■ Task directions
Copy the k-nearest algorithm text between "Then, academic score" and "in Table 2.2.", inclusive, and replace "Below Average" with "Needs Improvement" each time it appears.

━━ Exercise text ━━

Classification Techniques

In this section, we will read about some widely used classification algorithms. These algorithms predict the probability that the data that follows will fall into one of the predetermined categories.

2.4.1 K-Nearest Algorithm

The k-nearest neighbour algorithm is a supervised learning algorithm in which the output value of data is known but how to get the output is not known. For example, if we have several groups of labeled samples and all items available are homogeneous, then to find which group an item with unknown label belongs, we will find similarities between the item (at hand) and with items in each group. Finally, we will conclude that the item belongs to the group to which it is most similar. The k-nn algorithm works in exactly the same way.

The k nearest neighbours’ algorithm stores all available cases and classifies new cases by a majority vote of its k neighbours. The algorithm segregates unlabelled data values into well-defined groups.

Technically speaking, k-nn is a non-parametric supervised learning algorithm which classifies data into a particular category with the help of training set. Here, the word non-parametric means that it makes assumptions on the underlying data distribution. Non-parametric methods do not have fixed numbers of parameters in the model. The parameters in the model grows with the training data set.

In the k-nn algorithm, the value for a new instance (x) is predicted by searching the training set for the k most similar cases (neighbours) and summarizing the output values for those k cases. In other words, this is the mode (or most common) value.

2.4.1.1 Choosing an Appropriate K Value

The most important thing to do in the knn algorithm is to determine an appropriate value of k, that is, the number of nearest neighbours. A large value of k reduces the noisy data. But if we have more data points in one group then we may ignore the smaller patterns which may have useful insights.

k-nn uses all of the data for training while classifying a new data point or instance.

2.4.1.2 Example of Knn Algorithm

Suppose we have n number of students rated on two parameters – Academic Score and EC Score on a scale of 1 to 10 as given in Table 2.1.

TABLE 2.1 Academic Score and EC Score images

Then, academic score is an indication of how well the student performs academically and EC score is the score obtained by the student in extra-curricular activities.

Now, if we have a new student to categorize then we will calculate distance between ‘New Student’ and its nearest neighbours (‘Outstanding’, ‘Sporty’, ‘Academically Sound’ and ‘Below Average’) using the Euclidean distance formula as shown in Fig. 2.15.

images

FIGURE 2.15 Euclidean distance between two points

Assuming that co-ordinates of the New Student are (8,2), we calculate the distance between Below Average (2,1) and New Student as:

dist(Below Average, New Student) = 6.08

Similarly, calculate the distance of New Student from each of its nearest neighbours as shown in Table 2.2.

TABLE 2.2 Scores including New Data images

We see that the distance between New Student and Academically Sound is the least so the New Student belongs to the group of academically sound students.

━━━
━━ Given data ━━

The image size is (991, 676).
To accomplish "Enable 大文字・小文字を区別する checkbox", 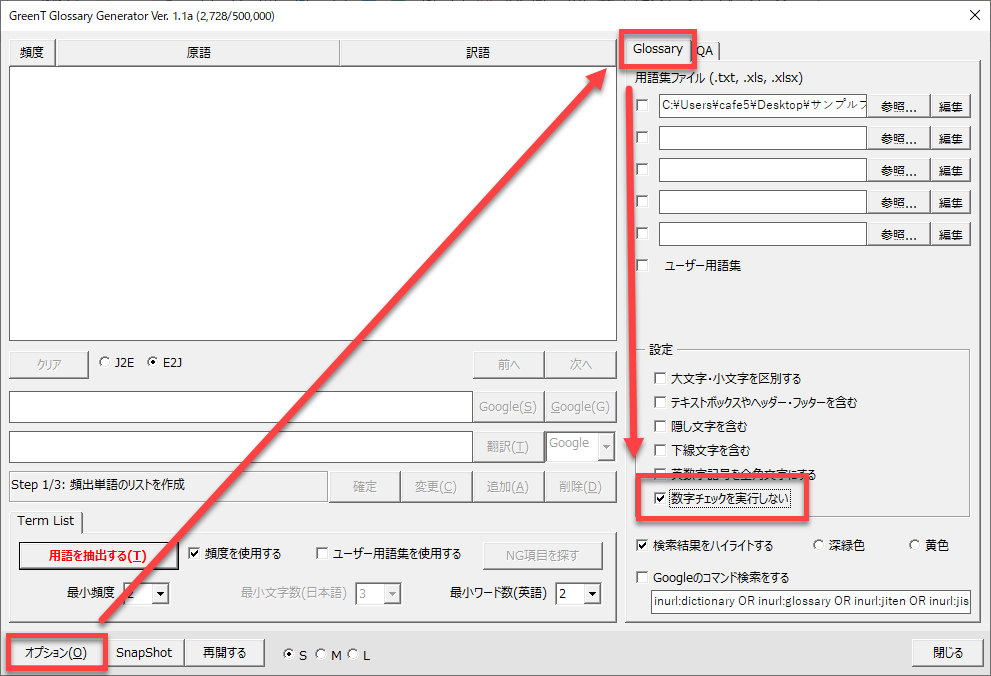I will [x=660, y=379].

━━━

■ Task output
Then, academic score is an indication of how well the student performs academically and EC score is the score obtained by the student in extra-curricular activities.

Now, if we have a new student to categorize then we will calculate distance between ‘New Student’ and its nearest neighbours (‘Outstanding’, ‘Sporty’, ‘Academically Sound’ and ‘Needs Improvement’) using the Euclidean distance formula as shown in Fig. 2.15.

images

FIGURE 2.15 Euclidean distance between two points

Assuming that co-ordinates of the New Student are (8,2), we calculate the distance between Needs Improvement (2,1) and New Student as:

dist(Needs Improvement, New Student) = 6.08

Similarly, calculate the distance of New Student from each of its nearest neighbours as shown in Table 2.2.